Staff Atty. Carolyn M. Adams, Columbia, and Sol. Randolph Murdaugh, Jr., Hampton, for respondent.

NESS, Justice:

Appellant Clifford Brantley, Sheriff of Jasper County, was held in contempt of court for failure to appear and testify in Hampton County. Appellant asserts the trial court had no jurisdiction over him and thus lacked authority to hold him in contempt. We disagree and affirm.

The trial judge was presiding over a guilty plea proceeding in Hampton County. Upon being advised the defendant had records in Jasper County, the judge asked the solicitor's office to notify Sheriff Brantley to appear in court with the records at 2:30 that afternoon.

The sheriff chose not to appear, but sent a deputy with the requested records. The trial judge told the deputy he wanted Sheriff Brantley's presence immediately, but when the sheriff could not be found, he instructed the deputy to "pass the word along to Sheriff Brantley that I want him in court tomorrow morning by 9:30 without fail." The sheriff again failed to appear, explaining later he was busy investigating a shooting. After a full hearing on the merits, the trial court adjudged him in contempt for wilfully and unlawfully failing to obey a court order.

"The power to punish for contempts is inherent in all courts. Its existence is essential to the preservation of order in judicial proceedings, and to the enforcement of the judgments, orders and writs of the courts; and consequently to the due administration of justice."

State, ex rel.
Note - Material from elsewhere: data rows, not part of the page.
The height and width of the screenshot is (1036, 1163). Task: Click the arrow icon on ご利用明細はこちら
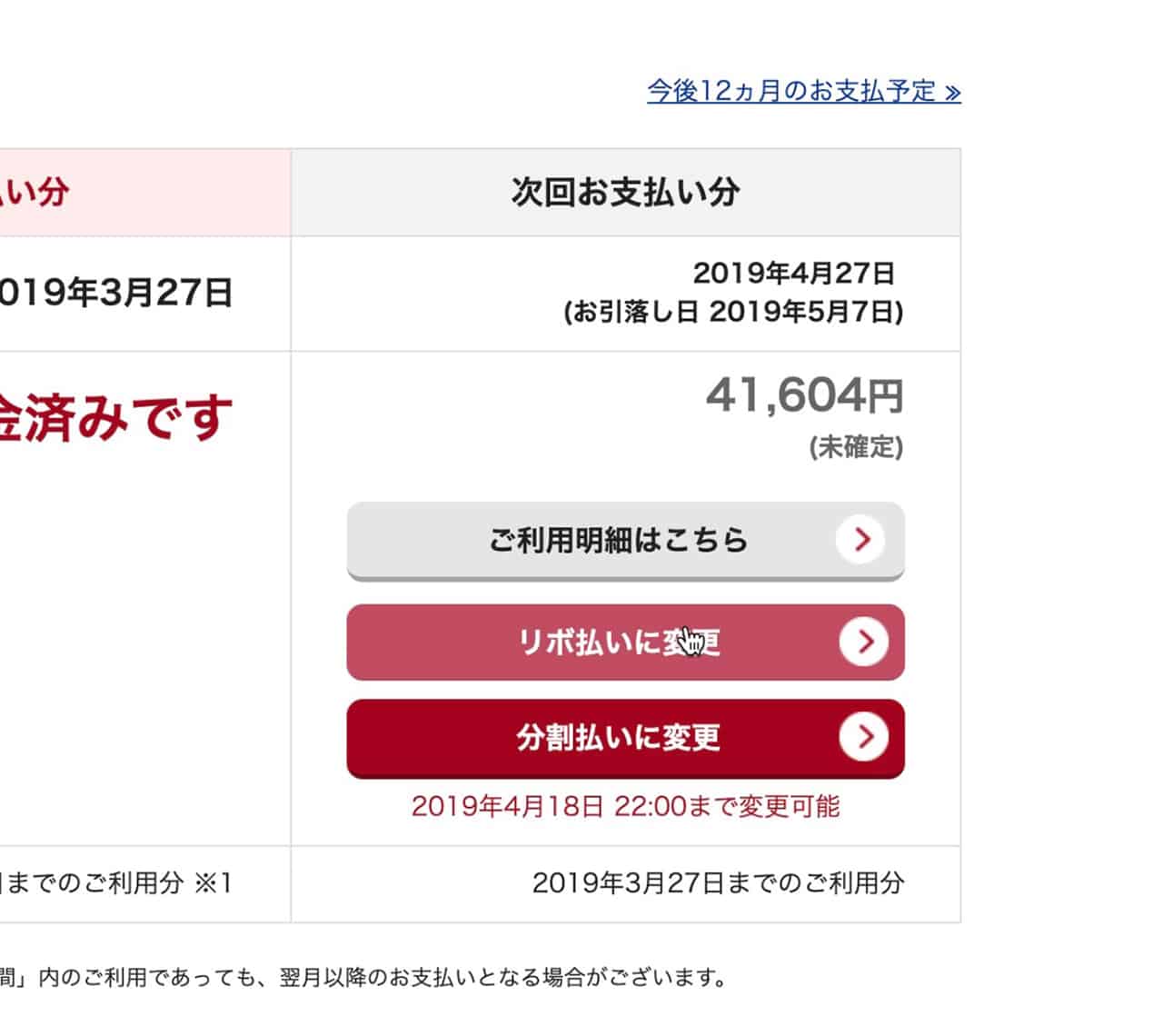861,540
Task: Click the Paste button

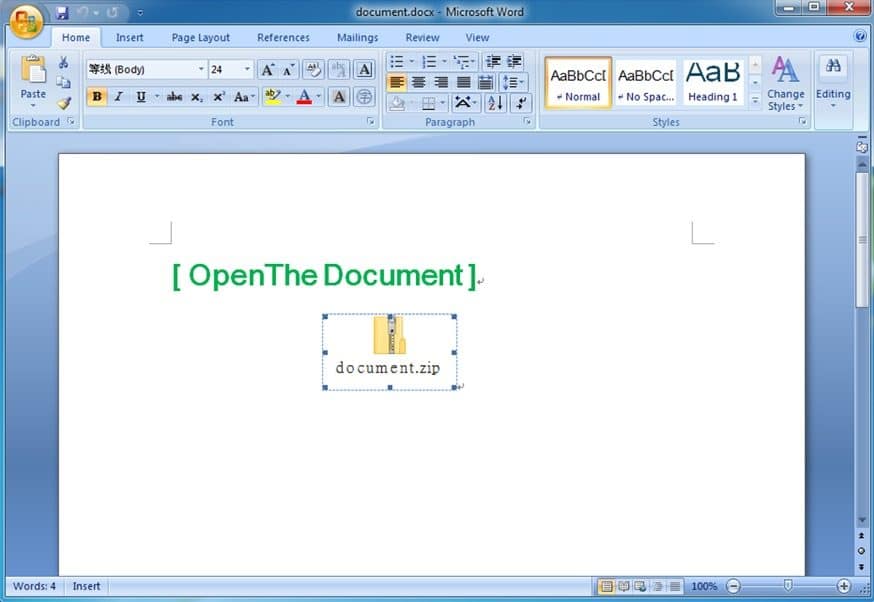Action: pyautogui.click(x=33, y=80)
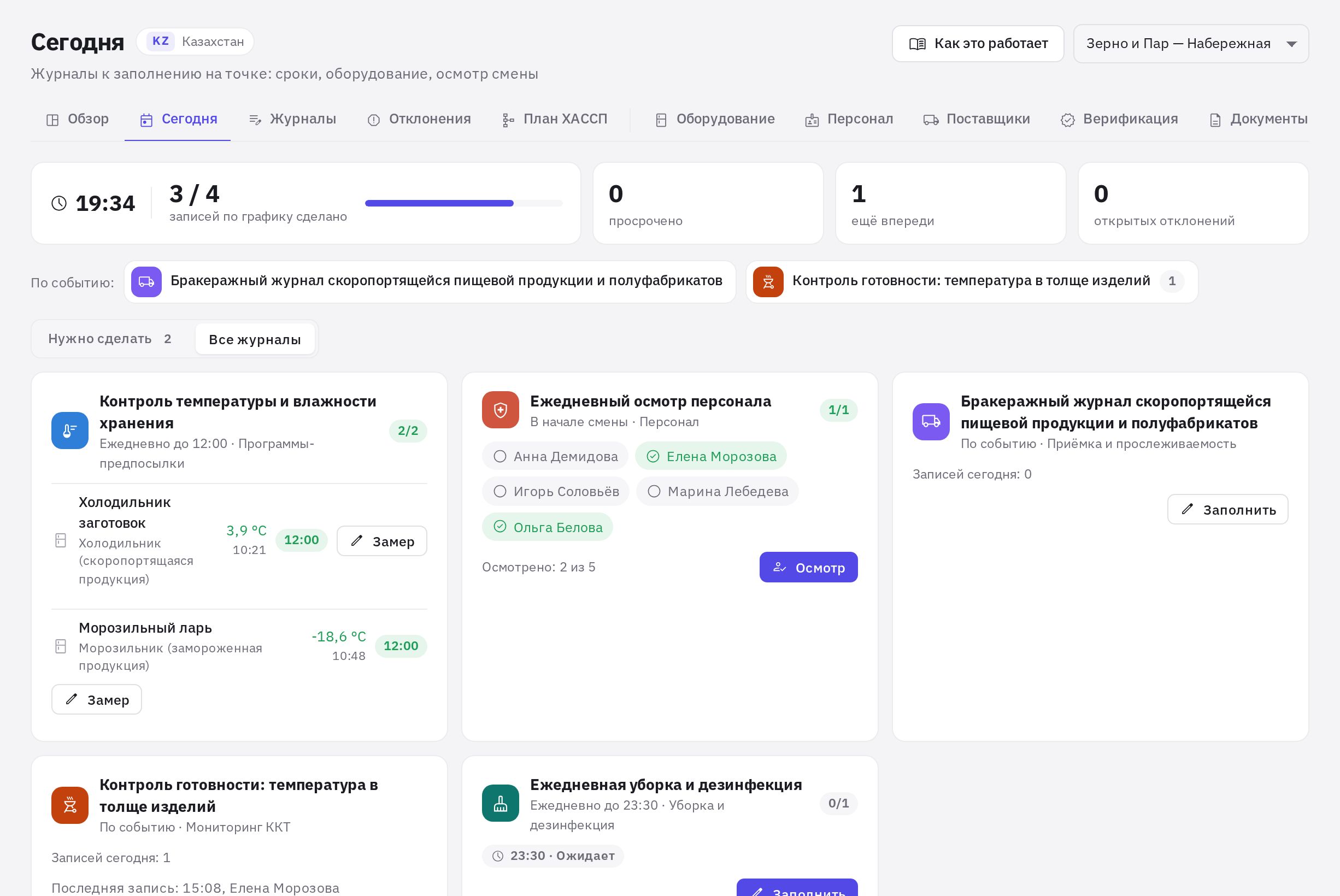Image resolution: width=1340 pixels, height=896 pixels.
Task: Click the blue thermometer icon of temperature journal
Action: tap(70, 431)
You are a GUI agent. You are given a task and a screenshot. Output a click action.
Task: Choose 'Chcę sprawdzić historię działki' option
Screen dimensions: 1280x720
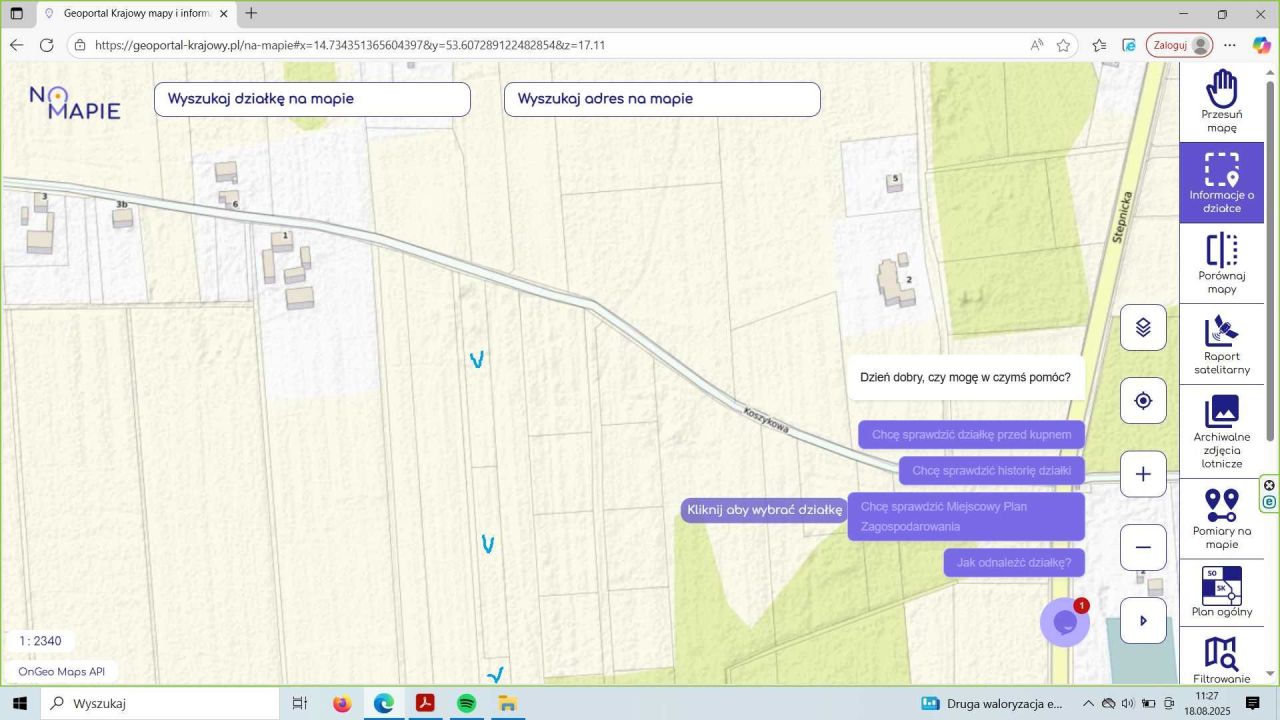click(991, 471)
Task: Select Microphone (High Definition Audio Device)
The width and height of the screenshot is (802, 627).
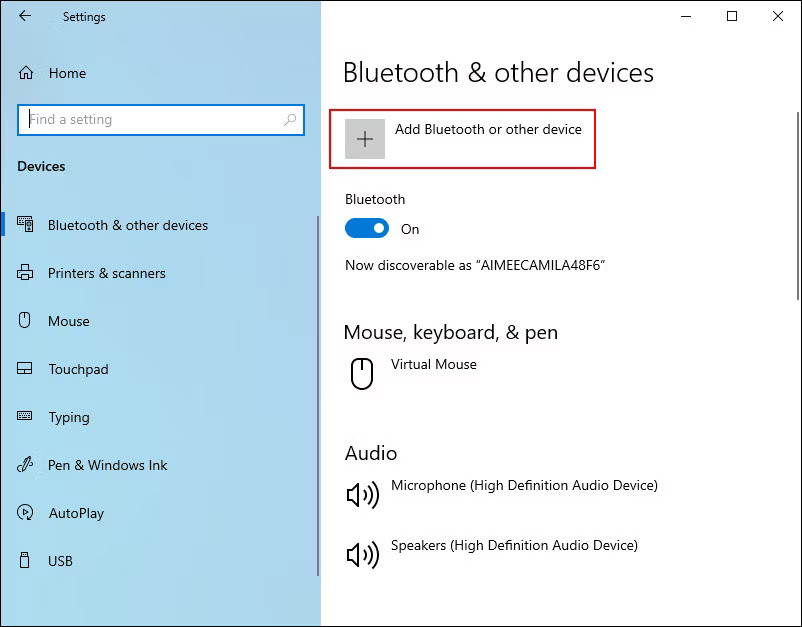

McLeod v. Hite, 272 S.C. 303, 305, 251 S.E.2d 746, 747 (1979), quoting Ex Parte Robinson, 19 Wall. 505, 510, 86 U.S. 505, 22 L.Ed. 205, 207.

A trial court has the inherent " 'power to protect itself from indignities and to enable it effectively to administer its judicial functions.' " State, ex rel. McLeod v. Hite, supra, at page 306, 251 S.E.2d 746; State v. Weinberg, 229 S.C. 286, 92 S.E.2d 842 (1956).

Appellant contends the trial court lacked jurisdiction because the trial court ordered the sheriff to appear ex parte, did not issue a subpoena or subpoena duces tecum, and because he was sheriff in an adjoining county rather than the county where court was being held.

We find these contentions are without merit. Appellant concedes he had actual notice of the hearing and an opportunity to be heard. Moreover, since deputies are authorized agents of sheriffs, appellant waived any jurisdictional objection by sending his deputy. Willis, et al. v. Aiken County, 203 S.C. 96, 26 S.E.2d 313 (1943).

We hold when the subpoena serves "no purpose other than as a notice to appear" and the appellant admits he received the notice to appear on three occasions, he was in contempt of court in failing to comply. The court's order was valid, was directed to appellant in his official capacity as an officer of the court, and his wilful failure to comply constituted a constructive contempt of court, which tended to "obstruct and embarrass or prevent the due administration of justice." Long v. McMillan, et al., 226 S.C. 598, 609, 86 S.E.2d 477 (1955).

AFFIRMED.

LEWIS, C.J., and LITTLEJOHN and HARWELL, JJ., concur.

GREGORY, J., dissents.

GREGORY, Justice (dissenting):

I disagree with the majority and respectfully dissent.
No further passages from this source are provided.